My brother braces the worn cardboard box against the bed lest the photographs spill from its bowed, damp sides. We didn’t know my mother stored hundreds of photos up there in the dark awkward attic. Setting about my task of sorting treasuring saving all these people and places I am stopped by Aunt Shirley.
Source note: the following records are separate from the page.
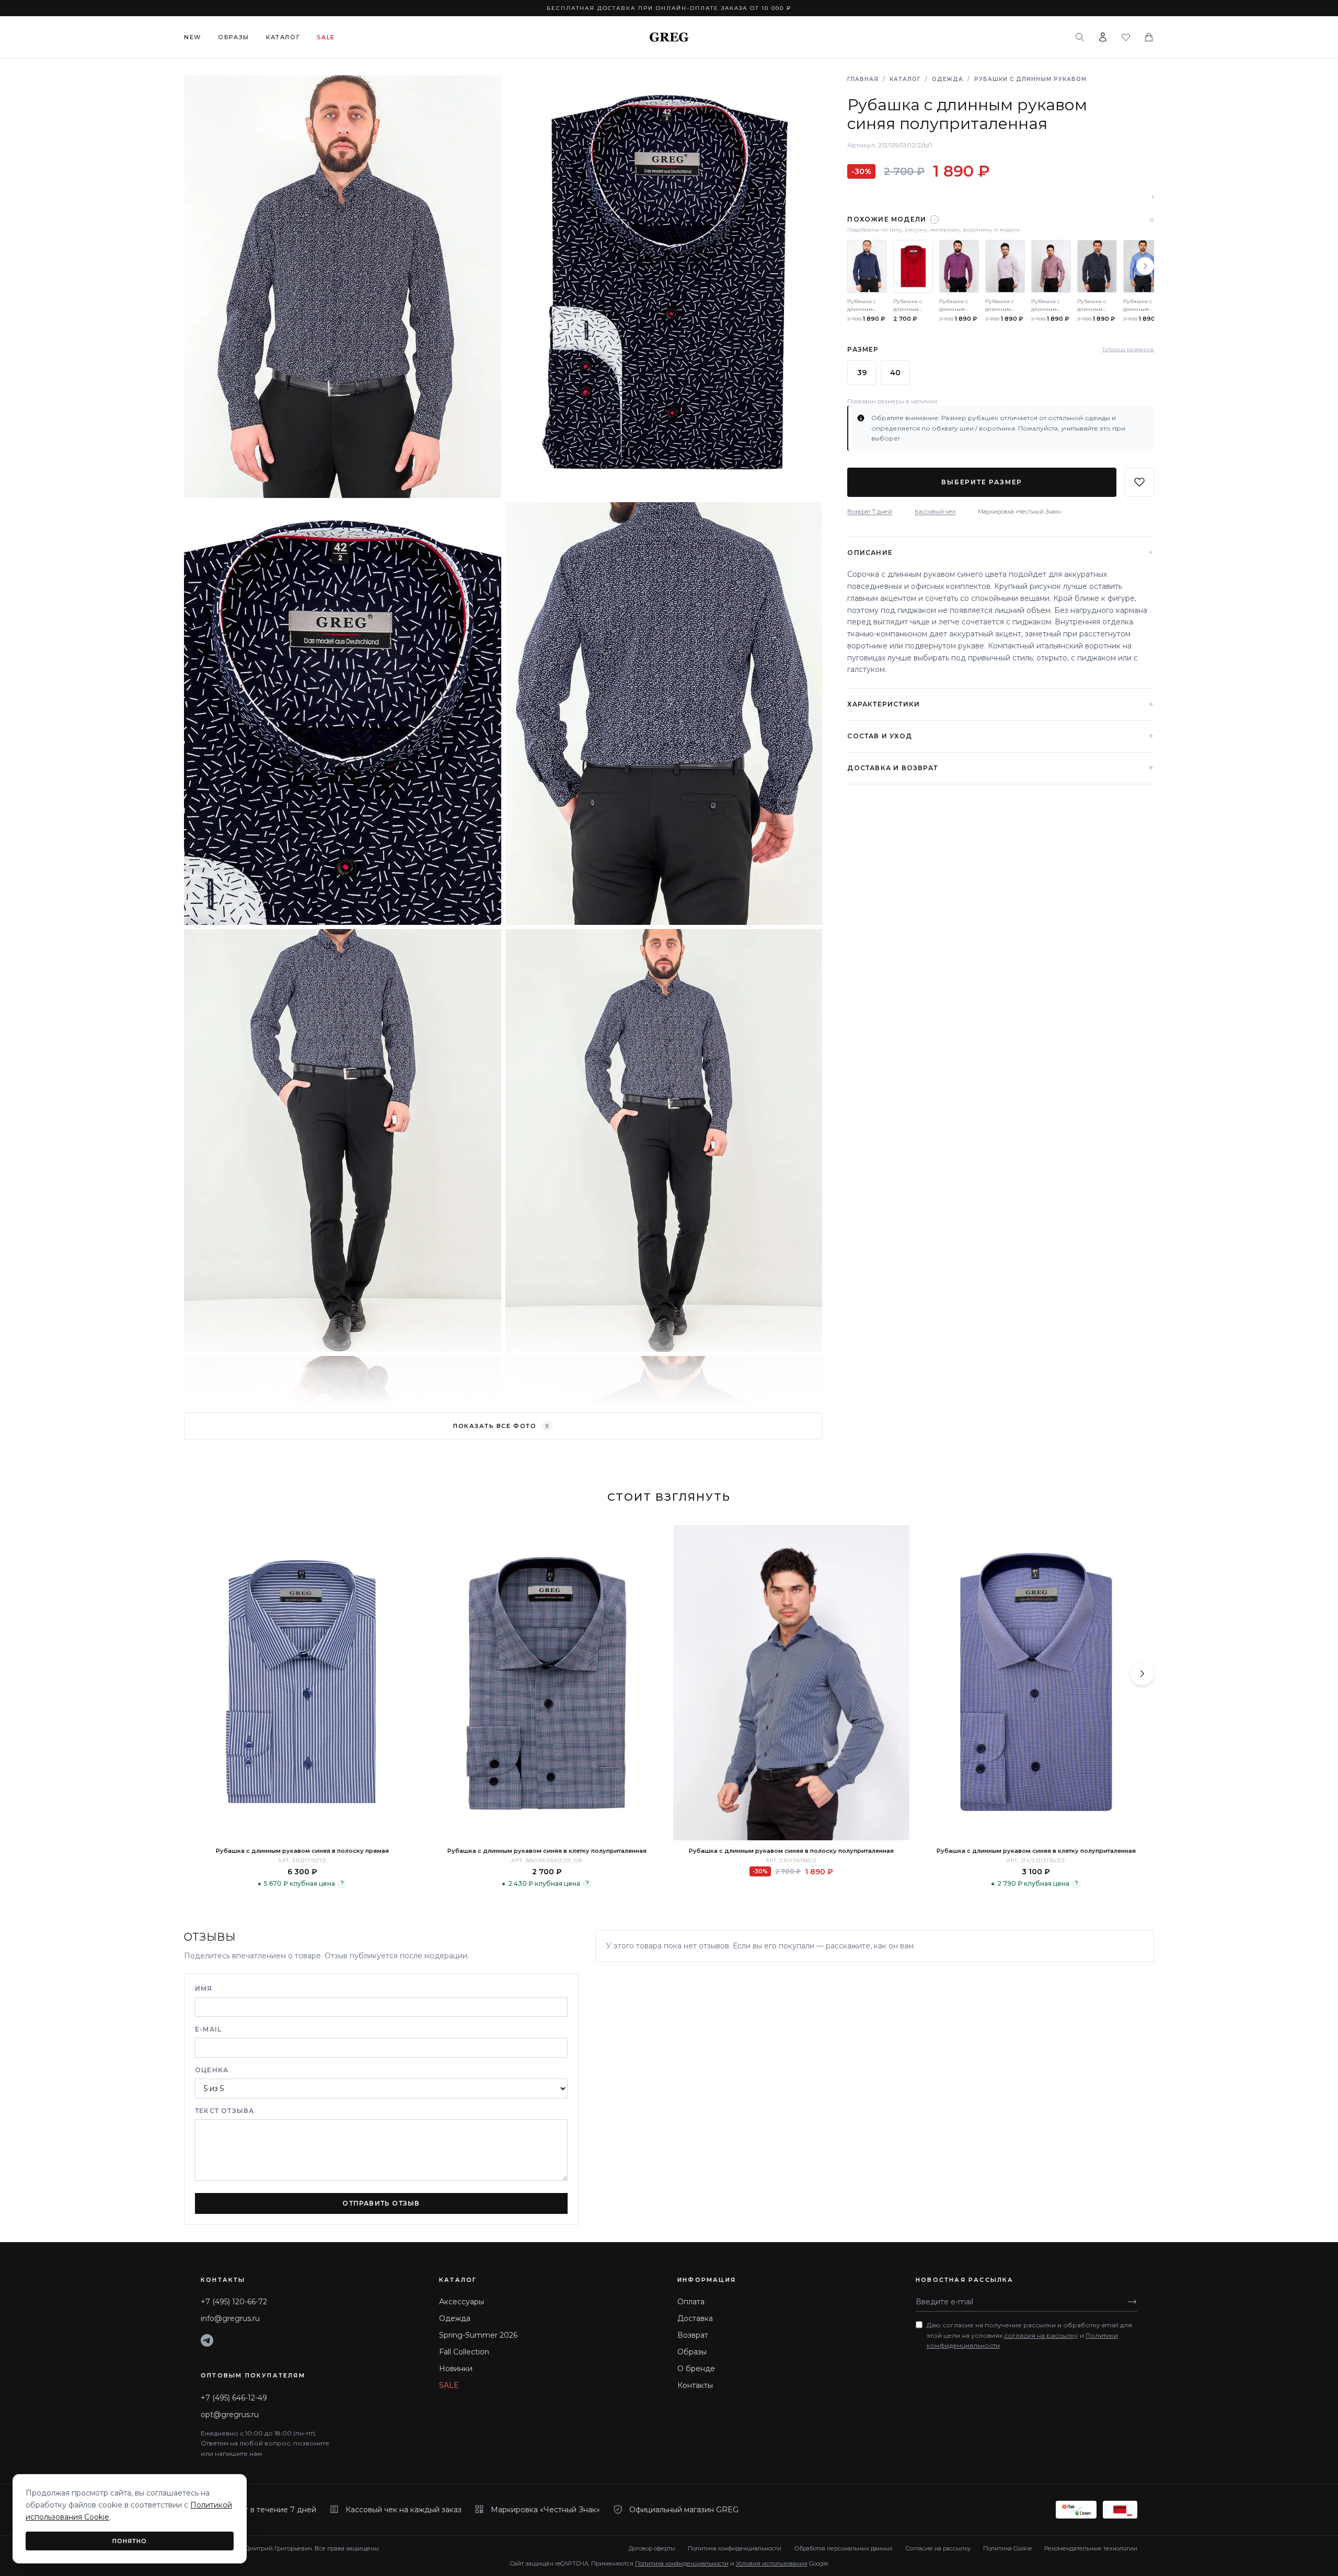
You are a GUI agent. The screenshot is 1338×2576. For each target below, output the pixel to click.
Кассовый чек (935, 511)
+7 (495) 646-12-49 (234, 2398)
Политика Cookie (1007, 2548)
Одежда (947, 79)
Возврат (692, 2335)
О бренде (696, 2368)
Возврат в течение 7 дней (266, 2509)
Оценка (211, 2070)
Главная (863, 79)
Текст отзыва (224, 2111)
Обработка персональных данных (843, 2548)
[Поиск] (1080, 37)
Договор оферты (652, 2548)
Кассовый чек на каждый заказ (403, 2509)
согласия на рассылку (1041, 2335)
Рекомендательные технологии (1090, 2548)
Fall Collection (464, 2352)
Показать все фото (501, 1426)
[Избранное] (1126, 37)
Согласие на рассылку (938, 2548)
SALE (449, 2385)
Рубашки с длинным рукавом (1030, 79)
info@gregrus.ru (230, 2318)
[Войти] (1103, 37)
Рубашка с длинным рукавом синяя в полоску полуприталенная (791, 1850)
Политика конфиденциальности (734, 2548)
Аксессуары (461, 2301)
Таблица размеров (1128, 349)
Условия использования (772, 2563)
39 (862, 372)
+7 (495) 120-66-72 (234, 2301)
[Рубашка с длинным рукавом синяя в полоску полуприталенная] (791, 1682)
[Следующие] (1145, 266)
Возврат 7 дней (869, 511)
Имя (204, 1988)
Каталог (283, 37)
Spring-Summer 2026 (478, 2335)
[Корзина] (1149, 37)
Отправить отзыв (381, 2203)
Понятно (129, 2541)
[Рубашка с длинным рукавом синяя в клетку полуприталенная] (547, 1682)
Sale (326, 37)
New (192, 37)
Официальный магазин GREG (684, 2509)
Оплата (691, 2301)
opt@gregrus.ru (230, 2414)
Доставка (695, 2318)
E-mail (208, 2029)
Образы (233, 37)
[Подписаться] (1132, 2301)
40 (895, 372)
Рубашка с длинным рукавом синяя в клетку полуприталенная (547, 1850)
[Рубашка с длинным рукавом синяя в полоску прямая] (302, 1682)
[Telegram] (207, 2340)
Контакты (695, 2385)
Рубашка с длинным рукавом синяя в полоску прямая (302, 1850)
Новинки (455, 2368)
My Aunt Shirley, who had moved off Staten Island,
who had a good job, worked in a Manhattan bank,
 who had her own apartment off Washington Square,
who was the most devout Catholic of the bunch of them,
who was in love with her best friend's fiancé,
slept with him, became pregnant and in June of 1952
slit her throat with Grandpop's razor in the white tile bathroom 
of my grandparents' big house on Castleton Avenue.
A man, a neighbor, broke open the door, and so Nana found her. 
Blood, screams and whispers, then a priest who refused 
to say Mass at her funeral or bury her in a consecrated grave. 
Maybe my mother wanted to die too, but she was a wife 
who had children to raise, and a house in New Jersey to keep.

My mother never talked about her sister, but Dad told us. 
I have the photos, can see how close, how alike they'd been back then—
small girls, school girls, teenage brunettes with trim figures, unguarded eyes.
Now that Mom has died, I meet Aunt Shirley.